* **Records supplied**
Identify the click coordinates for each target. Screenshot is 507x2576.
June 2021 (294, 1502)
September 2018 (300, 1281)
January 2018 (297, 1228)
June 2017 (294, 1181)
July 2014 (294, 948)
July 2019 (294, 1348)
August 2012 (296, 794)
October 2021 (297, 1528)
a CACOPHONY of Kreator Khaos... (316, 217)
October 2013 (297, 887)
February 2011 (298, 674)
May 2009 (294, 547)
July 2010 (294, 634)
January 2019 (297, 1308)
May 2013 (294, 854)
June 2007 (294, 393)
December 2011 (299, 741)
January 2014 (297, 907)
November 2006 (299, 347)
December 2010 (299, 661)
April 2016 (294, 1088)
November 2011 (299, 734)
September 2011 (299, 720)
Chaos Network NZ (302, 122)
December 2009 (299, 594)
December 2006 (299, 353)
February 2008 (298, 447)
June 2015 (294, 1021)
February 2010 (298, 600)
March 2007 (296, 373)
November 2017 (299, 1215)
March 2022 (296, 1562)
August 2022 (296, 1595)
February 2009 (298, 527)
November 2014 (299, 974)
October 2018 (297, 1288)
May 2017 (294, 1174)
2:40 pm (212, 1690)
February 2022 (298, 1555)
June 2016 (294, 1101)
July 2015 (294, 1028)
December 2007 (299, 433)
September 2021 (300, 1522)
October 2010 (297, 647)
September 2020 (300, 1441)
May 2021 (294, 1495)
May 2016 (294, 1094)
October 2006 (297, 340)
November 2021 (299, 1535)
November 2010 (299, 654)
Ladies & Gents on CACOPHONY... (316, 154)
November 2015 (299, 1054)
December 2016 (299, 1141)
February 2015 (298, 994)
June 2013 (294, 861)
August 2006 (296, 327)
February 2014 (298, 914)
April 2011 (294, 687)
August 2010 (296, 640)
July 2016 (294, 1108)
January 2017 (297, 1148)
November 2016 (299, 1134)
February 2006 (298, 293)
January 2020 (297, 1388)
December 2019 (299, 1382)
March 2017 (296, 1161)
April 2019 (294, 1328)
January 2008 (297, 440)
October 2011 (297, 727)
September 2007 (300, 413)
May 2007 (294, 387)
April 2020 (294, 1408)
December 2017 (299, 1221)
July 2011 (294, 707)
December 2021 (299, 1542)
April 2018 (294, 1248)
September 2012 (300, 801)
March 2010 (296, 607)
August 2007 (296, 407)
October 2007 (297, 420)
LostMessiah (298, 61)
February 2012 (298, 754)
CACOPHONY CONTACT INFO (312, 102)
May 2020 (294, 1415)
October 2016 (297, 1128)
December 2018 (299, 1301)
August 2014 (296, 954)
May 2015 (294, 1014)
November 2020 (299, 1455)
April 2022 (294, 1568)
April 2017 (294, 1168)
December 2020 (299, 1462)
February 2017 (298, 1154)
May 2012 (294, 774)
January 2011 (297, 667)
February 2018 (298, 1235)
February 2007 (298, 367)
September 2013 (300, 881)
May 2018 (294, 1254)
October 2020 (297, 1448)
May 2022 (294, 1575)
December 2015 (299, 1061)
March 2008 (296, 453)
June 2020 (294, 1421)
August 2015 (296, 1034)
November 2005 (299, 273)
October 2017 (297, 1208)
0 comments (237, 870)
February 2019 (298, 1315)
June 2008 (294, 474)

* **Work instructions**
Please retype, exactly as written, every line from the line containing "October 2017 (297, 1208)" through the last line of the records above, including both of those lines, and nothing else.

* **Result below**
October 2017 (297, 1208)
0 comments (237, 870)
February 2019 (298, 1315)
June 2008 (294, 474)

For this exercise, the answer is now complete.